Growth curves of E. chrysanthemi strain 3937 in MBMA at different pHs: ♦, pH 7.0; ▪, pH 6.5; •, pH 6.0; ○, pH 5.5; □, pH 5.0; ⋄, pH 4.5; ▴, pH 4.0; ▵, pH 3.5; *, pH 3.0. Results show the means of three replicates. Standard error bars are too small to be represented.

Also, we investigated the survival of wild-type and phoP and phoQ mutant strains after acid treatment, performing lethality assays as indicated in Material and Methods. Differences between the wild type and phoP and phoQ mutants were found at several pHs (Fig. 3). At pH 3.5, the difference between the wild type and phoQ mutant was 4 orders of magnitude.

FIG. 3.

FIG. 3.

Survival at different pHs of E. chrysanthemi 3937 wild-type (empty bars), phoP (diagonally striped bars), and phoQ (dotted bars) strains. Each strain (104 CFU) was incubated for 4 h at the indicated pH at 28°C, and the appropriate dilutions were plated onto NB agar plates. Results show the means and standard errors of three replicates.

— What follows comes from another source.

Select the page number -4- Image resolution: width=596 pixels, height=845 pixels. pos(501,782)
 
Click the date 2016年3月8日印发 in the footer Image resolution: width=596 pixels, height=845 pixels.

Virulence and enzymatic assays.

To investigate the possible effect on virulence of the phoP and phoQ mutations, chicory leaves were inoculated with E. chrysanthemi 3937 and phoP and phoQ strains. Since it is known that magnesium levels affect the PhoP-PhoQ system, we decided to perform the inoculations at high and low magnesium concentrations. Necrotic areas of the developed lesions were measured after 32 h. At high magnesium concentrations, statistically significant differences were found only between the wild-type and phoQ mutant strains (Table 2). In contrast, the virulence tests performed at low magnesium concentrations showed that both mutants were significantly less virulent than the wild-type strain. The necrotic areas produced by the phoP and phoQ mutants were 33 and 41%, respectively, of that of the wild type.

TABLE 2.

Effects of Δ(phoP)::Tn7 and Δ(phoO)::Tn7 mutations on the virulence of E. chrysanthemi 3937 on witloof chicory leaves at high and low Mg2+ concentrations

Strain MgCl2 concn Size of lesion (cm2) (mean ± SE)a
3937 (wild type) 10 mM 1.75 ± 0.03
BT123 (phoP) 10 mM 1.20 ± 0.11b
3937 (wild type) 10 mM 2.64 ± 0.17
BT124 (phoQ) 10 mM 1.71 ± 0.10c
3937 (wild type) 10 μM 1.16 ± 0.17
BT123 (phoP) 10 μM 0.39 ± 0.03c
3937 (wild type) 10 μM 1.23 ± 0.16
BT124 (phoQ) 10 μM 0.50 ± 0.04c
a

Values are the products of the length and width of the necrotic area.

b

Differences between wild-type and mutant strains are not significant according to the Student t test (P < 0.05).

c

Differences between wild-type and mutant strains are significant according to the Student t test (P < 0.05).

The bacterial populations attained in plant tissues by the wild-type and mutant strains were estimated. In a high magnesium (10 mM) concentration, the bacterial population of phoP was 78.5% of that of the wild type and that of phoQ was 86.6%. In a low magnesium (10 μM) concentration, the populations of phoP and phoQ were 35.3 and 56.3%, respectively. In general, there is a good agreement between the level of growth in planta and the virulence of the different strains (Table 2).

To study the possible role of the phoP-phoQ operon in the production of extracellular pectate lyase, this activity was analyzed in planta. The pectate lyase activity was reduced in the phoP and phoQ mutants. It was found that relative enzymatic activity of the mutants, expressed as the percentage of activity attained in the spectrophotometric assay with respect to that of the wild type, was 4.65 and 8.95% for phoP and phoQ, respectively. These results were the means of three replicates, and the standard error was less than 10% of the mean value.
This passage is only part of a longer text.